I feel bad for hospitality. The rules they will have to follow - single servers, spacing, and all the other S's Ardern tried to turn into some sort of cute alliteration fest - is going to be a problem so large for some that they won't be able to turn a profit. And so will add to the unemployment pile. Same trouble for malls. Can you really imagine taking names at doors for contact tracing?
What business wanted most, and they said it on the show yesterday, was to be trusted. Trust them to do the right thing, to have a brain, to be sensible, to look after ourselves. And that is the New Zealand I love.
Sadly, it's not the New Zealand that's being allowed to prosper right now. This lot in Wellington are control freaks that could teach established control freaks how to tighten things up. They are literally strangling business out of business.
At one point, the Prime Minister in her seemingly neverending list of rules said, "finally, actually not finally". It was almost as though she had wanted it to be "finally" given she was even boring herself.
A lot of comment has been made on how much traffic is back under level 3, even though level 3 isn't much different to level 4. You know why that is? People are over it, people are sick of the rules and sub-rules, the rules they didn't know about, the rules that make no sense, the spectacular inconsistencies, and the overt unfairness. So they've simply set their own agenda.

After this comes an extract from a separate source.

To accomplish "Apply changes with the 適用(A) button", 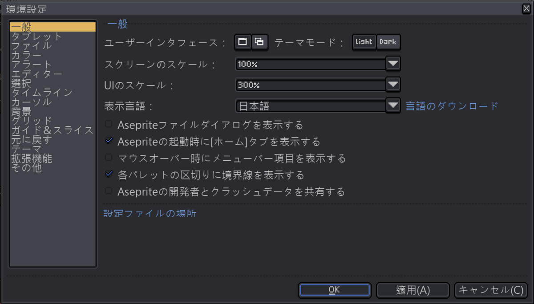I will [413, 290].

This thing from Wellington is being done by committee. It looks and sounds like it. It's pocket protectors, white boards and wonks. It's the lecture or class you dreaded at school from your most earnest, out of touch and tedious teacher.
Lockdown was simple. Stay home, and don't be an idiot.
What this should be, and should have been weeks ago, is "given how well it's all worked out, don't blow it. Go make a living, work hard, dream big, and let's put this country back together again. We trust you."
Instead, it was nanny with an A4 pad of delusion of which little, if any, will be followed. The goodwill they had is going, if not gone. That's because they don't know how to be normal.